▶ _Problem requirements_: Return, word for word, every entry in the listing below, but not its images.

<<<<

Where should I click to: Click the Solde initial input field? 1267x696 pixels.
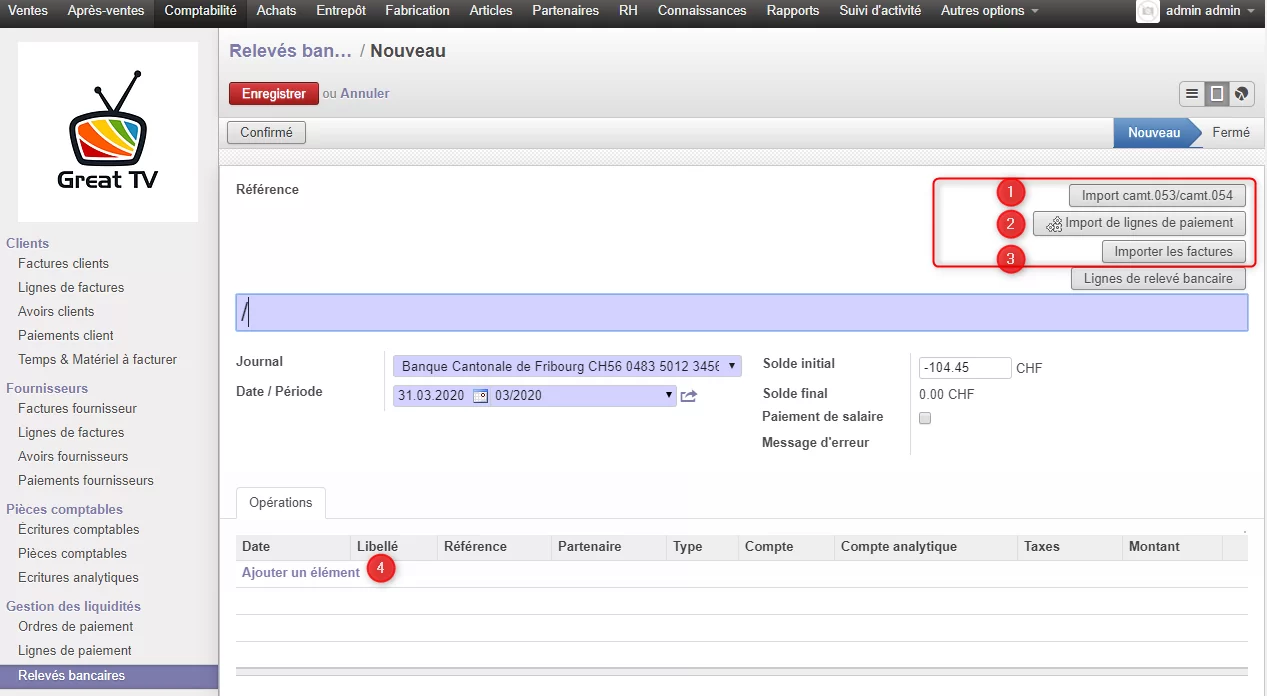click(x=965, y=368)
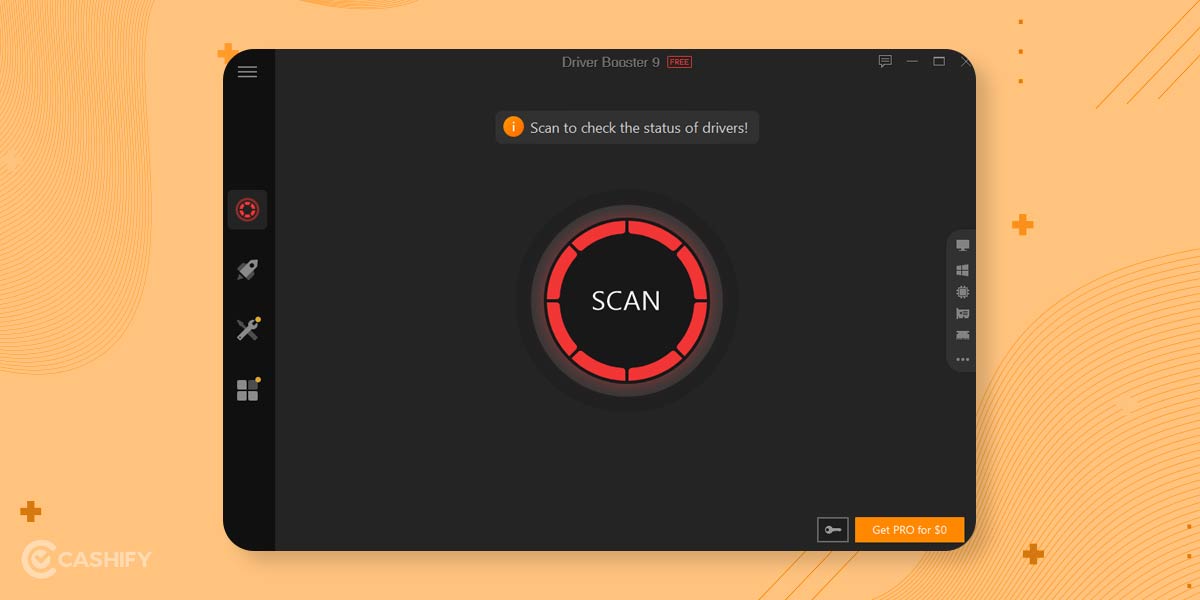Switch to the Action Center section
Screen dimensions: 1200x600
tap(247, 390)
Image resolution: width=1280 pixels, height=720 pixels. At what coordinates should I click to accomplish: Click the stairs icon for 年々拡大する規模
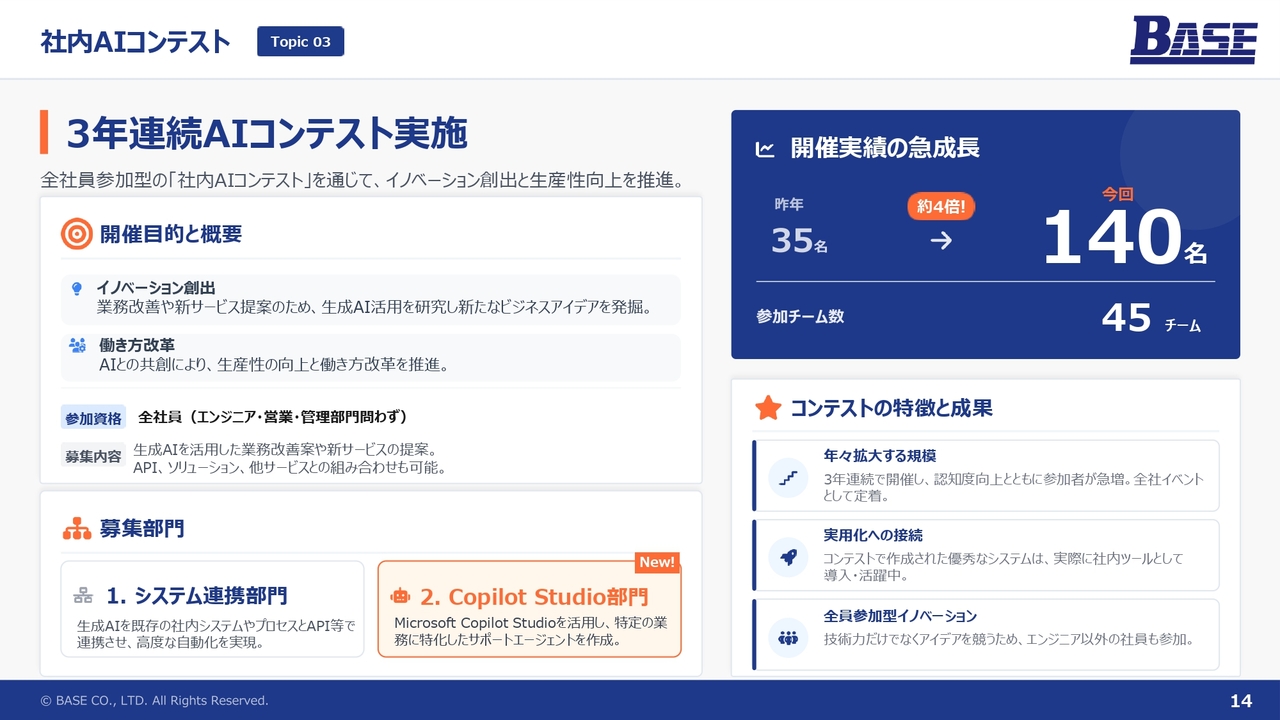(788, 478)
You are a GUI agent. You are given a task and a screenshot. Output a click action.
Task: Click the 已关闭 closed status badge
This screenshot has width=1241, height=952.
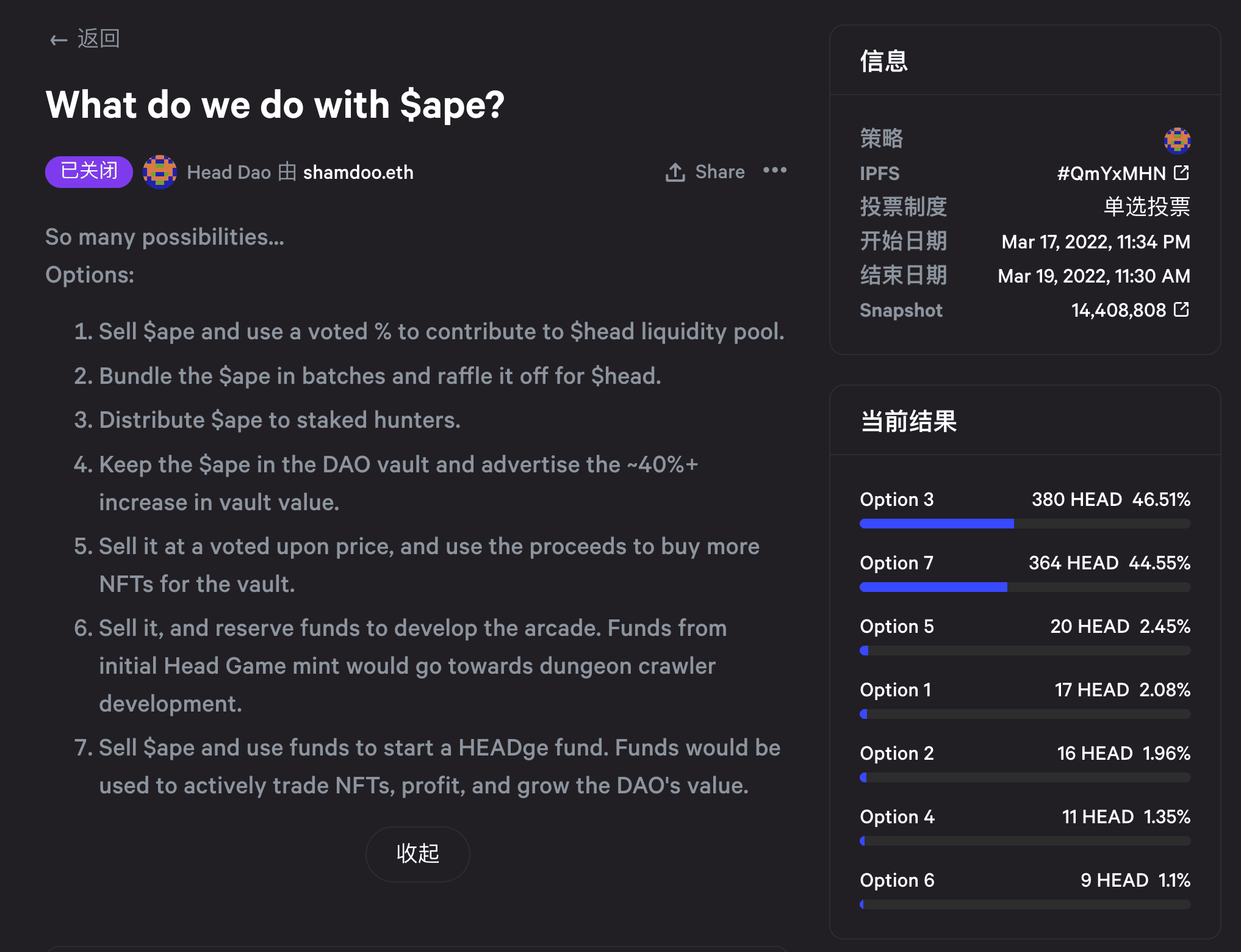[89, 171]
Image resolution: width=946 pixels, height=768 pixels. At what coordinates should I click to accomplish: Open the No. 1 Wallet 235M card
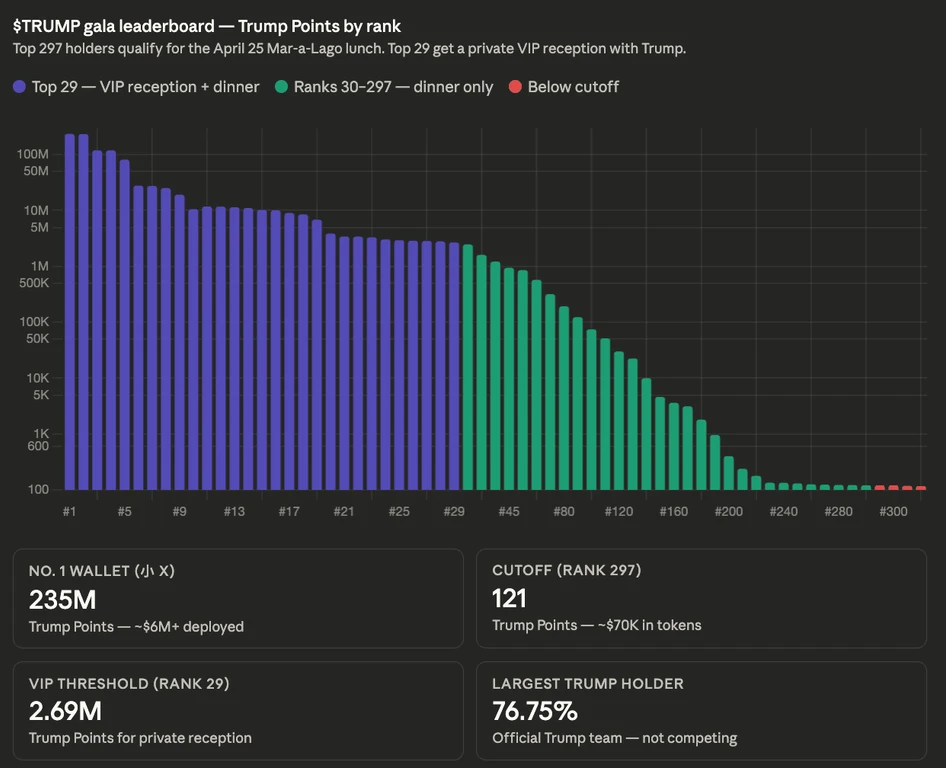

>>>>

▶ _Written answer_:
Where should I click to: Click the Solde initial input field? 1267x696 pixels.
click(x=965, y=368)
Switch to the Action Center section
Screen dimensions: 1200x600
tap(247, 390)
Image resolution: width=1280 pixels, height=720 pixels. At what coordinates should I click to accomplish: Click the stairs icon for 年々拡大する規模
(788, 478)
You are a GUI agent. You are given a task and a screenshot. Output a click action.
Task: Click the 已关闭 closed status badge
This screenshot has width=1241, height=952.
[89, 171]
Image resolution: width=946 pixels, height=768 pixels. At what coordinates should I click to accomplish: Open the No. 1 Wallet 235M card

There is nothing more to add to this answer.